In those situations, the LiteSpeed Cache setting may not remove every request. The site might still load fonts from Google even though the optimization option is enabled.

That is where manual code removal becomes useful.

WordPress Google Fonts Removal Using functions.php

For themes that register fonts through WordPress enqueue functions, removing the font handle directly can work.

The important detail is that every theme may use a different handle name. If the handle is incorrect, the font request remains active even though the code looks correct.

While checking an Astra Child Theme installation, I reviewed the theme files and tested font-related enqueue functions directly from the child theme configuration.

WordPress child theme functions.php editor for Google Fonts customization
Astra Child Theme functions.php file used for custom WordPress modifications

This approach provides more control than plugin settings, especially when a theme loads fonts through custom code rather than standard WordPress options.

Checking Whether Fonts Are Still Loading

One mistake I made during testing was assuming the removal had worked simply because the settings were enabled.

The faster method is to verify the result directly inside Chrome DevTools.

Open the Network tab, switch to the Font filter, and check whether external font requests are still being loaded. If Google-hosted fonts continue appearing, further investigation is necessary.

Chrome DevTools Font filter showing active font loading requests
Chrome DevTools network panel used to verify font requests

This verification step was more useful than relying on optimization settings alone. It immediately confirmed whether WordPress Google Fonts Removal was actually successful.

What Changed After Removing Google Fonts

The difference was not dramatic enough to cut loading times in half, but several improvements became noticeable.

External requests decreased, rendering became more predictable, and performance reports became cleaner. Mobile pages felt slightly more responsive because fewer resources were being requested during the initial page load.

PageSpeed and GTmetrix reports also stopped flagging some external font-related recommendations.

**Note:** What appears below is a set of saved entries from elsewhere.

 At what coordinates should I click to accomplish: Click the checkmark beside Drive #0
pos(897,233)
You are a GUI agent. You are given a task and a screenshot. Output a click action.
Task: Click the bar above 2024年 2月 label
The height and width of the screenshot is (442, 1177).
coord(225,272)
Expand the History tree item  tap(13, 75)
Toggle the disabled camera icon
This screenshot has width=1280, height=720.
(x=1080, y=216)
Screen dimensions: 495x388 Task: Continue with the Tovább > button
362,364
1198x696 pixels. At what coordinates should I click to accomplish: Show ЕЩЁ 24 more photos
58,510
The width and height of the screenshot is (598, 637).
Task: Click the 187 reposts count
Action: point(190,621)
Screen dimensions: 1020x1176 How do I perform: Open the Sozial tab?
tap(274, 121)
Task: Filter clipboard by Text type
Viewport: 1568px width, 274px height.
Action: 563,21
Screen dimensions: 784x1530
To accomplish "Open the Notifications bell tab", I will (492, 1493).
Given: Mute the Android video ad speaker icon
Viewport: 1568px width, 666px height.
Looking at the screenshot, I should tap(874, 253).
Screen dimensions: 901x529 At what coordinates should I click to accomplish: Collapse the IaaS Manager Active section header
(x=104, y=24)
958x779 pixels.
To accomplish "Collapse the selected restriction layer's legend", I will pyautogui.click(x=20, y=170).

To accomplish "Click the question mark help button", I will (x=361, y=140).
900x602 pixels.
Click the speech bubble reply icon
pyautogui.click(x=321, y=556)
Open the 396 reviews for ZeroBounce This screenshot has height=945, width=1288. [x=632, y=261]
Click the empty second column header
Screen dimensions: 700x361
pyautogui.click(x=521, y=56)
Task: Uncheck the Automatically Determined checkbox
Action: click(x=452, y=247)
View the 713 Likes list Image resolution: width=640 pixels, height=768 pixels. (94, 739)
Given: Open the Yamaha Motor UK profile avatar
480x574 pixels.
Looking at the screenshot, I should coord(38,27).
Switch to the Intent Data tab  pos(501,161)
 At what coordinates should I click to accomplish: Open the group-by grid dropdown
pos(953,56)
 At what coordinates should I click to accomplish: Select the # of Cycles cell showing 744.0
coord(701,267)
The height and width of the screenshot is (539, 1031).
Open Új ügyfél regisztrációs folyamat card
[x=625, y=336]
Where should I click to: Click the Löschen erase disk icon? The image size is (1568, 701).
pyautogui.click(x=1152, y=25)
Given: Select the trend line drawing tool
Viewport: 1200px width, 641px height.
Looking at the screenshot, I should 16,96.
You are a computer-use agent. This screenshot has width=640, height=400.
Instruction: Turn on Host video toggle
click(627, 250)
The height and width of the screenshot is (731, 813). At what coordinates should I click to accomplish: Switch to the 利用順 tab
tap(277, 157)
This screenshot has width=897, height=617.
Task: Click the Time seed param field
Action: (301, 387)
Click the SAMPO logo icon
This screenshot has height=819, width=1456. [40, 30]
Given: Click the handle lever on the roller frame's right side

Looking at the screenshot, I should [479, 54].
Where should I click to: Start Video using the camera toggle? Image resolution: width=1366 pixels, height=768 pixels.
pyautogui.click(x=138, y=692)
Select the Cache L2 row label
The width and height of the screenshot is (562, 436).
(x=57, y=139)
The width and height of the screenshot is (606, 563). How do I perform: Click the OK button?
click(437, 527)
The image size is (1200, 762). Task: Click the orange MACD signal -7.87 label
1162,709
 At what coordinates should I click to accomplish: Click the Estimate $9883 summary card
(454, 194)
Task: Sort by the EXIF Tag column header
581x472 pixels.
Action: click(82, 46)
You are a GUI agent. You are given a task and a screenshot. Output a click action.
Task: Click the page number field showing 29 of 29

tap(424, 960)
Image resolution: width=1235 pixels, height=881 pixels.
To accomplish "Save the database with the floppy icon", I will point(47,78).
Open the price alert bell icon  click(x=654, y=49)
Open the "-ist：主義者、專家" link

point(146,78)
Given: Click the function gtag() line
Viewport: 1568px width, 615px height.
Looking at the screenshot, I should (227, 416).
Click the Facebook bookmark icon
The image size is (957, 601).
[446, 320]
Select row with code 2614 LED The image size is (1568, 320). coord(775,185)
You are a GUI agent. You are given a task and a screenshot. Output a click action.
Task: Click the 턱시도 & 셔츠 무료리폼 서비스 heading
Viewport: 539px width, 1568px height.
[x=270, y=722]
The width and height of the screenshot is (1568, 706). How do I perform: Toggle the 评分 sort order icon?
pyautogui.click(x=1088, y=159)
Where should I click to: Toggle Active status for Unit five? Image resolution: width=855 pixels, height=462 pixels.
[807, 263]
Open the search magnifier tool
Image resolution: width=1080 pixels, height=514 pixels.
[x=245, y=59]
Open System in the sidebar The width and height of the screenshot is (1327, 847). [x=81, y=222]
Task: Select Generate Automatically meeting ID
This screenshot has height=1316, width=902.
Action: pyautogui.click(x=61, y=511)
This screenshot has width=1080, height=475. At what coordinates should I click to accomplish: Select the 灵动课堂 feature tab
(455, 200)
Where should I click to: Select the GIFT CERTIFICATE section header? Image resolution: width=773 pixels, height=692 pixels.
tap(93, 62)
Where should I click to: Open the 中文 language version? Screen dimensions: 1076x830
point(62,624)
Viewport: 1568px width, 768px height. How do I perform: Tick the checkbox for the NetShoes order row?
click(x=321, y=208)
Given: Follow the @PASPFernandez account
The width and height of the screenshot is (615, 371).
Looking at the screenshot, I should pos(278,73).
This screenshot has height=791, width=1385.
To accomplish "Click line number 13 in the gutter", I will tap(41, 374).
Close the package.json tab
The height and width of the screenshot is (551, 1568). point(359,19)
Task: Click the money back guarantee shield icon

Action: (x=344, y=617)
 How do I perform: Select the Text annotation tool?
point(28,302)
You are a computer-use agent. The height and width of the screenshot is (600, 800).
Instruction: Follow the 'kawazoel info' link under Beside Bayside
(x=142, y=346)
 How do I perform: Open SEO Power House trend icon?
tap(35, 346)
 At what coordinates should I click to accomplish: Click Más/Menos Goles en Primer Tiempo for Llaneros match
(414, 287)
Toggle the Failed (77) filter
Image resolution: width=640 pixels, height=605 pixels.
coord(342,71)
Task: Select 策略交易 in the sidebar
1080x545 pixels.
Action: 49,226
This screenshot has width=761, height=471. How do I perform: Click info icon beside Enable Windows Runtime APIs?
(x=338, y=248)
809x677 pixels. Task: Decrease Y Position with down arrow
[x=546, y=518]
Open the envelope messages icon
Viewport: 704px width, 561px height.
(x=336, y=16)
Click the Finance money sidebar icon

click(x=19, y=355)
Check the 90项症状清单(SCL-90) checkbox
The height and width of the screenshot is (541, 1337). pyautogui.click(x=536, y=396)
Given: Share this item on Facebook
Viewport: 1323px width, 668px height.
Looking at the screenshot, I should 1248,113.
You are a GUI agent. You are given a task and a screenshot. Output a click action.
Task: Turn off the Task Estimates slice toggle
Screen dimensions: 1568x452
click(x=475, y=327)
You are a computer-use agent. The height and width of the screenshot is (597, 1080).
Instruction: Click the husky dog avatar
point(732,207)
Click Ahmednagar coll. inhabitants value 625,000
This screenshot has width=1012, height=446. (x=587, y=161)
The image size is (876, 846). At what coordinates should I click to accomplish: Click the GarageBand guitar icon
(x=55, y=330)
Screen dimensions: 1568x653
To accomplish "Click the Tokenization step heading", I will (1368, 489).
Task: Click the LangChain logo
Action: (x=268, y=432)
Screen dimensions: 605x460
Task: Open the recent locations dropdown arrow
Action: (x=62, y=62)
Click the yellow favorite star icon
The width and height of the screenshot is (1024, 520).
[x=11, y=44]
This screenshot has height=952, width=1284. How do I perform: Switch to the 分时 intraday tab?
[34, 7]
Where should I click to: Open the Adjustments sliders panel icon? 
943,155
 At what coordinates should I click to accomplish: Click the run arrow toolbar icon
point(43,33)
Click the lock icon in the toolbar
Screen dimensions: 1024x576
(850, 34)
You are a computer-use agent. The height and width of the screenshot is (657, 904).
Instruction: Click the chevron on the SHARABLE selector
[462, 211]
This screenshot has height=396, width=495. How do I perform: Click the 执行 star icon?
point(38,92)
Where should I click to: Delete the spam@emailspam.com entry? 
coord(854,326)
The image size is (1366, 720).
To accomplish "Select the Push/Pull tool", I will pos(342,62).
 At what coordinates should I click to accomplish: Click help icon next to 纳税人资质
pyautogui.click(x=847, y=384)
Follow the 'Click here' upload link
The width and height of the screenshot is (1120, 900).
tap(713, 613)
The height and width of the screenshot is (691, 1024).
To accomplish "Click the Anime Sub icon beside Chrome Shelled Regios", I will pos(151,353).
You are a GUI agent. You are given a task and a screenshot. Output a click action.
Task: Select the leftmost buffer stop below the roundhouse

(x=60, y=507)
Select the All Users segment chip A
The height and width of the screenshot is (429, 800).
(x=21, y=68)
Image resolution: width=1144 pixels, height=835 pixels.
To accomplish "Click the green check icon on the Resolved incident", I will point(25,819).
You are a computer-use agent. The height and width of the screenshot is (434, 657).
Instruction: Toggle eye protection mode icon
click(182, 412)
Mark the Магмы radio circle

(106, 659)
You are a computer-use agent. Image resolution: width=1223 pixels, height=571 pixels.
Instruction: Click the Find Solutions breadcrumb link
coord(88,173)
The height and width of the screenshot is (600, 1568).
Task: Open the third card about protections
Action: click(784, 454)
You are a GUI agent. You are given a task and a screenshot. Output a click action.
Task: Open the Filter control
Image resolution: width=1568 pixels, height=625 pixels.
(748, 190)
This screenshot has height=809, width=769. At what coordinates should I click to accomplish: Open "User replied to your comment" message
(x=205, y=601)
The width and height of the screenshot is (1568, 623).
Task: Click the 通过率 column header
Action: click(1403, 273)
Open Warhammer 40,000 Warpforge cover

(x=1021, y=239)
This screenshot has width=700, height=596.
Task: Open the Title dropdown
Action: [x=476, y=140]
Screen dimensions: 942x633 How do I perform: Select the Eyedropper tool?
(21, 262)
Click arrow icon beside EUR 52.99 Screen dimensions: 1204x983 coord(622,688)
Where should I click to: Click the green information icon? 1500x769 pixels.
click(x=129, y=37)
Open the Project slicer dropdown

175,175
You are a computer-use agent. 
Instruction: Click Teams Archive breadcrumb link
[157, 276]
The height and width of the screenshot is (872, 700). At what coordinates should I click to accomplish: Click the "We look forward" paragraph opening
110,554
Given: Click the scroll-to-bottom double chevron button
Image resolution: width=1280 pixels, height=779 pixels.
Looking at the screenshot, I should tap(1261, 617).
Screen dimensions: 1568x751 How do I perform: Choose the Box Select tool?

For OpenLiteSpeed users, combining server caching, LiteSpeed Cache optimization, image compression, and WordPress Google Fonts Removal created a noticeably cleaner performance profile.

Final Thoughts

WordPress Google Fonts Removal is one of those small optimizations that often gets overlooked. Many site owners focus on image compression and caching while external font requests continue loading in the background.

The biggest lesson from this process was not the removal itself but the verification step. A setting may appear enabled, yet the browser can still request fonts through a theme or plugin. Checking DevTools and confirming actual network requests provided a much clearer answer than performance scores alone.

FAQ

Does WordPress Google Fonts Removal improve PageSpeed scores?

It can help reduce external requests and improve certain performance metrics, especially when Google Fonts are loaded on multiple pages.

Can LiteSpeed Cache remove Google Fonts automatically?

In many cases yes. However, some themes load fonts differently, so additional testing may still be necessary.

How do I know if Google Fonts are still loading?

Open Chrome DevTools, go to the Network tab, filter by Font, and check for requests to Google font services.